### DATA UNDER STUDY

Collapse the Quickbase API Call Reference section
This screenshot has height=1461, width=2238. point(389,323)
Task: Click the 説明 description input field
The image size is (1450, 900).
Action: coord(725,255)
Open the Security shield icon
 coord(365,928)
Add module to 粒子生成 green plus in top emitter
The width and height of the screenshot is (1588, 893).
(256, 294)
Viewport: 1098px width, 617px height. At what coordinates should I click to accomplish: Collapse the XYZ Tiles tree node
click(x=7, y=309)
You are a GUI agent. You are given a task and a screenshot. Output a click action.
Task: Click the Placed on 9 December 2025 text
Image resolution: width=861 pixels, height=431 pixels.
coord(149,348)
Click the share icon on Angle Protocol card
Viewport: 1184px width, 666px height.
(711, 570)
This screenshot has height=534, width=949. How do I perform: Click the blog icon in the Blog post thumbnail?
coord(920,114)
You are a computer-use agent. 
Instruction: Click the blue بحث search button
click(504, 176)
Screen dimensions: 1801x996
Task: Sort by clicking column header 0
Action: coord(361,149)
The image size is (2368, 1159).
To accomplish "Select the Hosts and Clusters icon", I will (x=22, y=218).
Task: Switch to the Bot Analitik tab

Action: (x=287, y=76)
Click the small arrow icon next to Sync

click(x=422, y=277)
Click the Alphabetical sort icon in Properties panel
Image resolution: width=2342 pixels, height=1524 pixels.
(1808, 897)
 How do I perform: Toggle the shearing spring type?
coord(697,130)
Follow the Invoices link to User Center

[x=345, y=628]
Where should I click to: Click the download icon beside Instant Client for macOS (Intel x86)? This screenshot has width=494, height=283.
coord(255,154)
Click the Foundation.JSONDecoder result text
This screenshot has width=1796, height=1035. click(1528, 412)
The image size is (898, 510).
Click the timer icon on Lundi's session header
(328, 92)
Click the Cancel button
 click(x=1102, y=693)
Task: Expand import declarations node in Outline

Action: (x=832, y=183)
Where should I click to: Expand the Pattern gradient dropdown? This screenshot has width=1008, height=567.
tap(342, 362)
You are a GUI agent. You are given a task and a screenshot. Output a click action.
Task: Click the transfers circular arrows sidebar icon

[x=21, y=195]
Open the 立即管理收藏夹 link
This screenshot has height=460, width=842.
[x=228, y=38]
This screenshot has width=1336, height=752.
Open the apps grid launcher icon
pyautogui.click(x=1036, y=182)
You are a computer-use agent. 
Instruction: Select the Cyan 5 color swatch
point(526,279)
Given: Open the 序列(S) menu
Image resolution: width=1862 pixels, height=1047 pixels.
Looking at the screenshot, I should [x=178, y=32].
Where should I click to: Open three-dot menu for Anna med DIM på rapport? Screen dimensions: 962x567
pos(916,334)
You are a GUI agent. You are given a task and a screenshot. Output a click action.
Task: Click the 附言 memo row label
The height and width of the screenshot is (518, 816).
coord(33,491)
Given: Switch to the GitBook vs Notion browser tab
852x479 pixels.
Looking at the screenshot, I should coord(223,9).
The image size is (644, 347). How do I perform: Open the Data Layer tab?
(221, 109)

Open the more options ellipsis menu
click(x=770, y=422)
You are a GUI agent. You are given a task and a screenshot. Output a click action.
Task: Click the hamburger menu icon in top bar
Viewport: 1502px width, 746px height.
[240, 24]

### TASK TO CARRY OUT
From the first entry above to the last, repeat everything exactly.

### ANSWER AREA
Collapse the Quickbase API Call Reference section
This screenshot has height=1461, width=2238. point(389,323)
Task: Click the 説明 description input field
The image size is (1450, 900).
Action: coord(725,255)
Open the Security shield icon
 coord(365,928)
Add module to 粒子生成 green plus in top emitter
The width and height of the screenshot is (1588, 893).
(256, 294)
Viewport: 1098px width, 617px height. At what coordinates should I click to accomplish: Collapse the XYZ Tiles tree node
click(x=7, y=309)
You are a GUI agent. You are given a task and a screenshot. Output a click action.
Task: Click the Placed on 9 December 2025 text
Image resolution: width=861 pixels, height=431 pixels.
coord(149,348)
Click the share icon on Angle Protocol card
Viewport: 1184px width, 666px height.
(711, 570)
This screenshot has height=534, width=949. How do I perform: Click the blog icon in the Blog post thumbnail?
coord(920,114)
You are a computer-use agent. 
Instruction: Click the blue بحث search button
click(504, 176)
Screen dimensions: 1801x996
Task: Sort by clicking column header 0
Action: coord(361,149)
The image size is (2368, 1159).
To accomplish "Select the Hosts and Clusters icon", I will (x=22, y=218).
Task: Switch to the Bot Analitik tab

Action: (x=287, y=76)
Click the small arrow icon next to Sync

click(x=422, y=277)
Click the Alphabetical sort icon in Properties panel
Image resolution: width=2342 pixels, height=1524 pixels.
(1808, 897)
 How do I perform: Toggle the shearing spring type?
coord(697,130)
Follow the Invoices link to User Center

[x=345, y=628]
Where should I click to: Click the download icon beside Instant Client for macOS (Intel x86)? This screenshot has width=494, height=283.
coord(255,154)
Click the Foundation.JSONDecoder result text
This screenshot has width=1796, height=1035. click(1528, 412)
The image size is (898, 510).
Click the timer icon on Lundi's session header
(328, 92)
Click the Cancel button
 click(x=1102, y=693)
Task: Expand import declarations node in Outline

Action: (x=832, y=183)
Where should I click to: Expand the Pattern gradient dropdown? This screenshot has width=1008, height=567.
tap(342, 362)
You are a GUI agent. You are given a task and a screenshot. Output a click action.
Task: Click the transfers circular arrows sidebar icon

[x=21, y=195]
Open the 立即管理收藏夹 link
This screenshot has height=460, width=842.
[x=228, y=38]
This screenshot has width=1336, height=752.
Open the apps grid launcher icon
pyautogui.click(x=1036, y=182)
You are a computer-use agent. 
Instruction: Select the Cyan 5 color swatch
point(526,279)
Given: Open the 序列(S) menu
Image resolution: width=1862 pixels, height=1047 pixels.
Looking at the screenshot, I should [x=178, y=32].
Where should I click to: Open three-dot menu for Anna med DIM på rapport? Screen dimensions: 962x567
pos(916,334)
You are a GUI agent. You are given a task and a screenshot. Output a click action.
Task: Click the 附言 memo row label
The height and width of the screenshot is (518, 816).
coord(33,491)
Given: Switch to the GitBook vs Notion browser tab
852x479 pixels.
Looking at the screenshot, I should coord(223,9).
The image size is (644, 347). How do I perform: Open the Data Layer tab?
(221, 109)

Open the more options ellipsis menu
click(x=770, y=422)
You are a GUI agent. You are given a task and a screenshot. Output a click action.
Task: Click the hamburger menu icon in top bar
Viewport: 1502px width, 746px height.
[240, 24]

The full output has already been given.